Work task: From the listing below, reproduce word for word the part that opens with the line containing "Quantity (314, 1708)" and closes with the line containing "Powered by Shopify (274, 2550)"; reproduce nothing else.

Given information:
+ + + + + + +

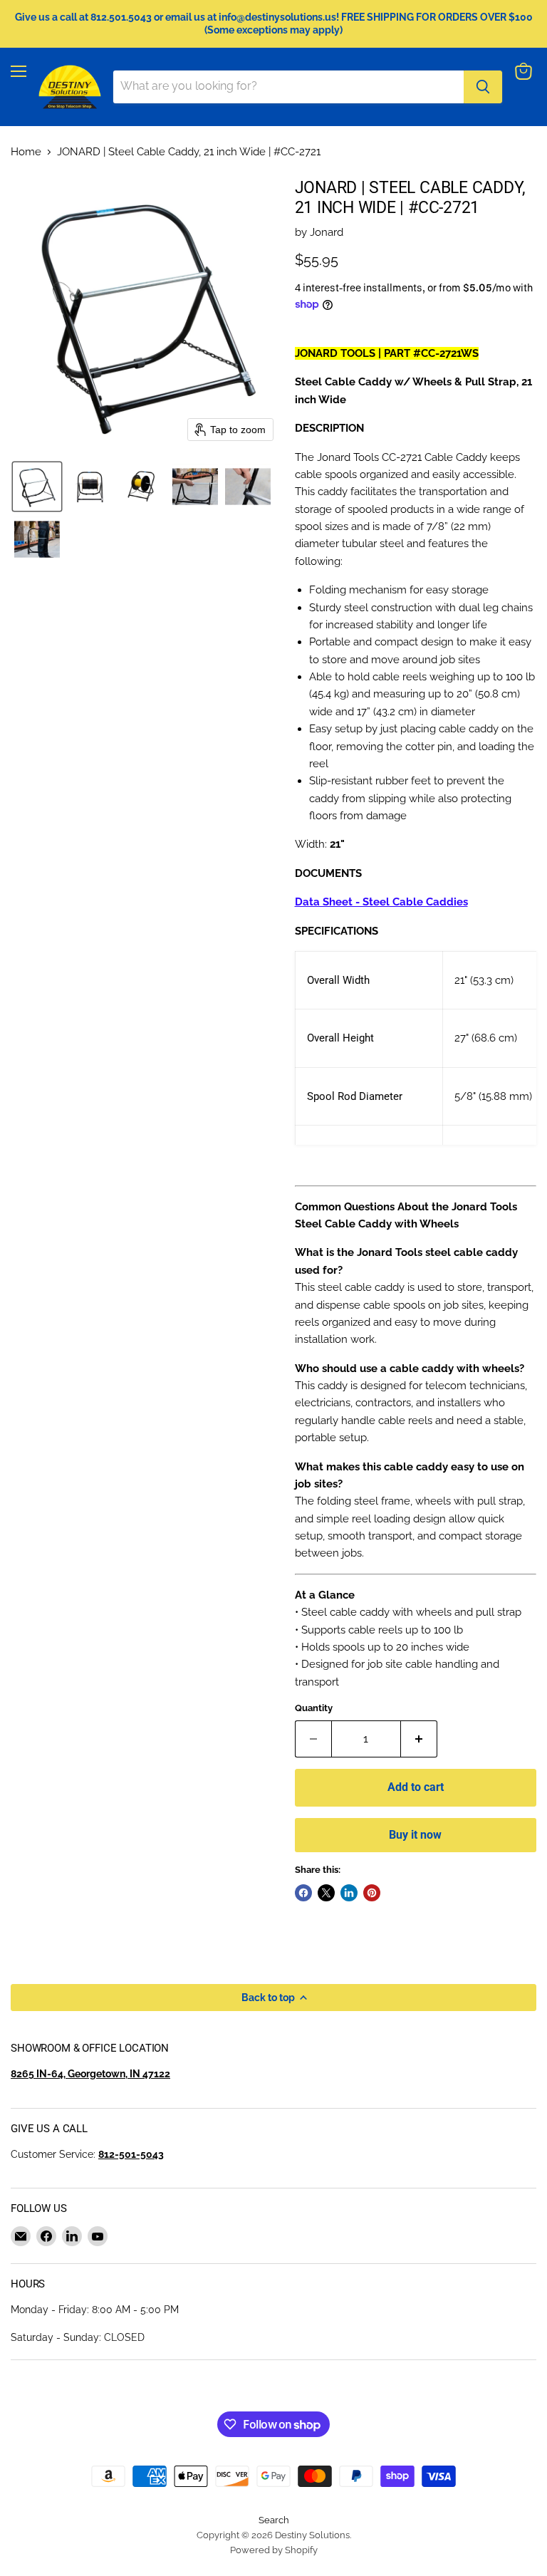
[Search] (483, 87)
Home (26, 152)
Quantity (314, 1708)
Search (274, 2520)
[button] (37, 486)
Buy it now (415, 1835)
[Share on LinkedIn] (349, 1892)
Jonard (326, 232)
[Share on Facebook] (303, 1892)
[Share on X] (326, 1892)
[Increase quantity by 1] (419, 1738)
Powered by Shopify (274, 2550)
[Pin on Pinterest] (371, 1892)
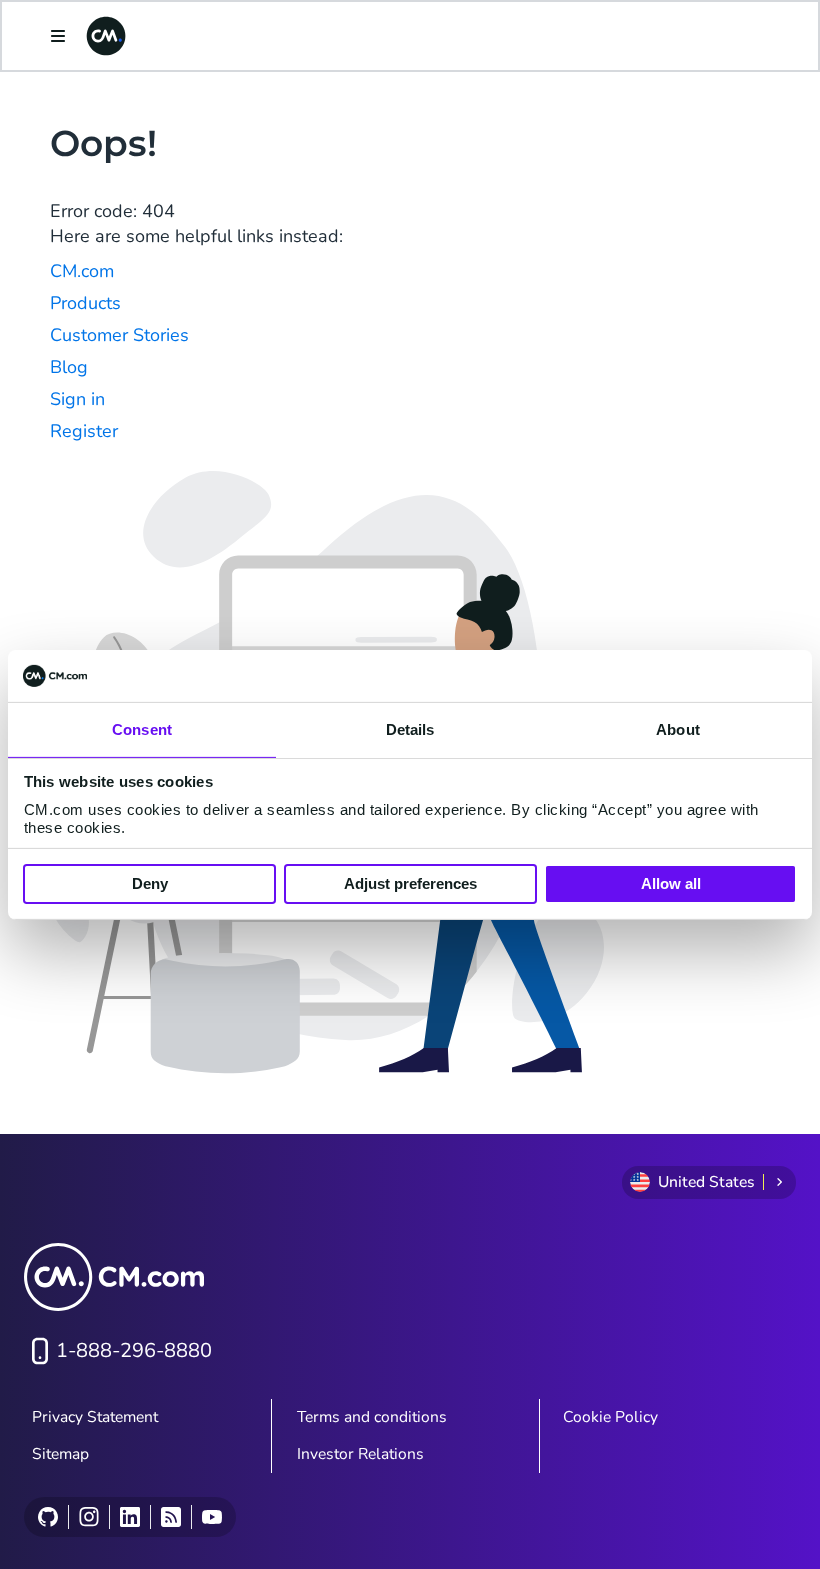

+ + + + + + +

Answer below:
Quantity (314, 1708)
Search (274, 2520)
[button] (37, 486)
Buy it now (415, 1835)
[Share on LinkedIn] (349, 1892)
Jonard (326, 232)
[Share on Facebook] (303, 1892)
[Share on X] (326, 1892)
[Increase quantity by 1] (419, 1738)
Powered by Shopify (274, 2550)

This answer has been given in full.